On the survivability of a population of gas giant planets on wide orbits

Abstract

The existence of giant planets on wide orbits (∼>100AU) challenge planet formation theories; the core accretion scenario has difficulty in forming them, whereas the disc instability model forms an overabundance of them that is not seen observations. We perform N-body simulations investigating the effect of close stellar encounters (≤1200AU) on systems hosting wide-orbit giant planets and the extent at which such interactions may disrupt the initial wide-orbit planet population. We find that the effect of an interaction on the orbit of a planet is stronger for high-mass, low-velocity perturbers, as expected. We find that due to just a single encounter there is a ∼17 chance that the wide-orbit giant planet is liberated in the field, a ∼10% chance it is scattered significantly outwards, and a ∼6% chance it is significantly scattered inwards. Moreover, there is a ∼21% chance that its eccentricity is excited to e>0.1, making it more prone to disruption in subsequent encounters.
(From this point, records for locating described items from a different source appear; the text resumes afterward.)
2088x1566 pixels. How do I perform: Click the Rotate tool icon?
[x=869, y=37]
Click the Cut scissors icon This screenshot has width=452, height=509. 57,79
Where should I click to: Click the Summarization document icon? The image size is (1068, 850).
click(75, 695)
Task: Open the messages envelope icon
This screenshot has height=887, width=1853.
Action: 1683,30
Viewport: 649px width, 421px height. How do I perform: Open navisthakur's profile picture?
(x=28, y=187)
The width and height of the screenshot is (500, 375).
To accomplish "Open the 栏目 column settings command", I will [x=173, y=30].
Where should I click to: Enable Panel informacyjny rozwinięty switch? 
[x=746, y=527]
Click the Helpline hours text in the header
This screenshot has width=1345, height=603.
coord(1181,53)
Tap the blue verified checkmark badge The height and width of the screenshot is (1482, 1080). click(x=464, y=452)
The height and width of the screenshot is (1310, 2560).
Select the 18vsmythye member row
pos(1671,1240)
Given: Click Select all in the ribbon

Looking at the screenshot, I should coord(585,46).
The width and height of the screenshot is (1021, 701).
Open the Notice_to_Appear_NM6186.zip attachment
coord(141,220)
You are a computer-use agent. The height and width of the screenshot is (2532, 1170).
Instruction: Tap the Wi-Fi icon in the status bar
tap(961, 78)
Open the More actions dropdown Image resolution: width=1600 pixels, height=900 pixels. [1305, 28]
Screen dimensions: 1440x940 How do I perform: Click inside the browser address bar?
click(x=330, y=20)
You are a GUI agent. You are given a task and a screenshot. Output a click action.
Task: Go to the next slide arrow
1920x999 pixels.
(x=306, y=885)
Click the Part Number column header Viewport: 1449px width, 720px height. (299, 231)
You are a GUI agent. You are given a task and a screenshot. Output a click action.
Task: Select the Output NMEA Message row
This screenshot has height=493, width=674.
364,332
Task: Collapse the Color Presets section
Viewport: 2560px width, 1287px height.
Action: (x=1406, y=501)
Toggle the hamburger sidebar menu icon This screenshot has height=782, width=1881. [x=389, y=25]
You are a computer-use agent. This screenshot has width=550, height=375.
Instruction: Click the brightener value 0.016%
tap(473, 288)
The results strongly suggest that the effect of even a single stellar encounter is significant in disrupting the primordial wide-orbit giant planet population; in reality the effect will be even more prominent, as in a young star-forming region more such interactions are expected to occur. We conclude that the low occurrence rate of wide-orbit planets revealed by observational surveys does not exclude the possibility that such planetary systems are initially abundant, and therefore the disc-instability model may be a plausible scenario for their formation.